Les petites et moyennes entreprises (PME) européennes se préparent à des investissements importants dans les technologies de pointe, en mettant l'accent sur la fintech et l'IA (intelligence artificielle) en 2024, comme le révèle un récent rapport du fournisseur de solutions de gestion financière Qonto.
Dans une tendance encourageante, les PME européennes ont pris conscience des avantages à long terme des technologies émergentes et sont désireuses d'en tirer profit. Le rapport Qonto témoigne de cet enthousiasme, les PME allemandes, italiennes et espagnoles étant à l'avant-garde.
Soutien massif à la Fintech et à l'IA
Plus des trois quarts des PME européennes interrogées se sont montrées optimistes quant au potentiel transformateur des technologies financières et de l'intelligence artificielle pour leurs activités . Toutefois, leur enthousiasme dépasse le simple optimisme, puisque près de 73 % des répondants dent indiqué qu'ils étaient susceptibles d'investir dans les services de technologies financières et d'intelligence artificielle dans un avenir proche.
Cette volonté d'adopter les technologies marque un changement d'attitude significatif chez les PME. Traditionnellement, la majorité des PME européennes s'appuyaient sur des technologies de base. Cependant, le rapport Qonto souligne une ouverture croissante à des solutions technologiques plus globales et avancées, telles que la Fintech et l'IA.
Le scepticisme persiste à l'égard d'autres technologies émergentes
Si l'optimisme concernant la fintech et l'IA est palpable, il ne s'étend pas à toutes les technologies émergentes. Les dirigeants de PME européennes restent sceptiques quant aux perspectives des cryptomonnaies, du Web3, de la réalité virtuelle et du métavers.

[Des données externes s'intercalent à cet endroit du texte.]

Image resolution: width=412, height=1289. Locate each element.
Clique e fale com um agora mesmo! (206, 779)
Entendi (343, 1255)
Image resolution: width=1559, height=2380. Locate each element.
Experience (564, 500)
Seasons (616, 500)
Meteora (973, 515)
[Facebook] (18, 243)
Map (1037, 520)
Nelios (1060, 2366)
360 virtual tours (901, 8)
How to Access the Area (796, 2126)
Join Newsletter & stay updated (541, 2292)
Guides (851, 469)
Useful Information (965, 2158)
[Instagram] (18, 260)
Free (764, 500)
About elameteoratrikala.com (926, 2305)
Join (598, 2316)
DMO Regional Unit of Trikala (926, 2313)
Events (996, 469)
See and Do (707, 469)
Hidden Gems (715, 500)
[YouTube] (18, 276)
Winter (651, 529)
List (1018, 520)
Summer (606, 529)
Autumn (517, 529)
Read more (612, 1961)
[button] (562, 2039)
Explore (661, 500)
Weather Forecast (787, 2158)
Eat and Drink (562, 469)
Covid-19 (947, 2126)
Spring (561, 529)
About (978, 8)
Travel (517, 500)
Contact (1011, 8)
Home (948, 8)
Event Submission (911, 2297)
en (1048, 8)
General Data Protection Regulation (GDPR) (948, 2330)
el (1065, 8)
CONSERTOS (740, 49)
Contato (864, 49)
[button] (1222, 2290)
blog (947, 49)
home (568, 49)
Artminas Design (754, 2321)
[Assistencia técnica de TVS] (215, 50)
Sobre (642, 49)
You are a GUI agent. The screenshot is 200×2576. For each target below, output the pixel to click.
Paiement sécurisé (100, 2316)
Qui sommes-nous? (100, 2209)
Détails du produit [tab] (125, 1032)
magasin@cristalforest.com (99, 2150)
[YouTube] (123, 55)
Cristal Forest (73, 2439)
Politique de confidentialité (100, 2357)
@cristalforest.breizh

Environ 37 % desdentse sont montrés pessimistes quant au Web3 et aux cryptomonnaies. De même, 33 % d'dentont exprimé le même scepticisme à l'égard de la réalité virtuelle et du métavers. Le rapport souligne par ailleurs les préférences sectorielles en matière d'adoption technologique. Notamment, les secteurs de la finance et de l'assurance se montrent les plus enthousiastes à l'idée d'intégrer les nouvelles technologies à leurs activités. À l'inverse, le secteur de la construction semble le moins optimiste quant aux avantages potentiels des technologies émergentes.
Les tendances en matière d'embauche varient
Malgré leur volonté d'investir dans les technologies, les PME européennes semblent moins enclines à développer leurs effectifs. Nombre d'entre elles prévoient de stopper ou de ralentir leurs embauches d'ici fin 2023.
Le rapport Qonto révèle toutefois une tendance positive : 42 % des PME prévoient d’augmenter leurs effectifs au quatrième trimestre 2023 par rapport au trimestre précédent. L’Italie se distingue particulièrement à cet égard, avec 48 % des PME déclarant vouloir embaucher davantage de personnel.
Le rapport Qonto met également en lumière la question de la représentation des femmes aux postes de direction dans les PME européennes. Les résultats révèlent une disparité significative, les femmes étant sous-représentées aux postes de direction. La France et l'Italie se rapprochent de la parité, avec respectivement 38 % et 32 % de femmesdent. À l'inverse, l'Allemagne est à la traîne avec seulement 23 % de femmesdentrépondants, suivie de près par l'Espagne avec 25 %.
Une année charnière pour les PME européennes
Alors que les PME européennes se préparent pour 2024, elles sont prêtes à vivre une année charnière, portée par les investissements dans la fintech et l'IA. Le rapport Qonto dresse un tableau optimiste de ces technologies, témoignant d'une évolution des mentalités vers des solutions technologiques plus avancées.
Si le scepticisme persiste à l'égard des autres technologies émergentes, les secteurs de la finance et de l'assurance se distinguent par leur enthousiasme et leur adoption précoce. En revanche, le secteur de la construction semble plus prudent face aux progrès technologiques.
Alors que les PME s'apprêtent à investir dans la technologie, leurs intentions en matière d'embauche varient, l'Italie étant à la pointe de l'accélération du recrutement. Néanmoins, le rapport met en lumière une disparité persistante entre les sexes aux postes de direction, soulignant la nécessité d'une plus grande diversité et d'une meilleure inclusion dans le monde des affaires.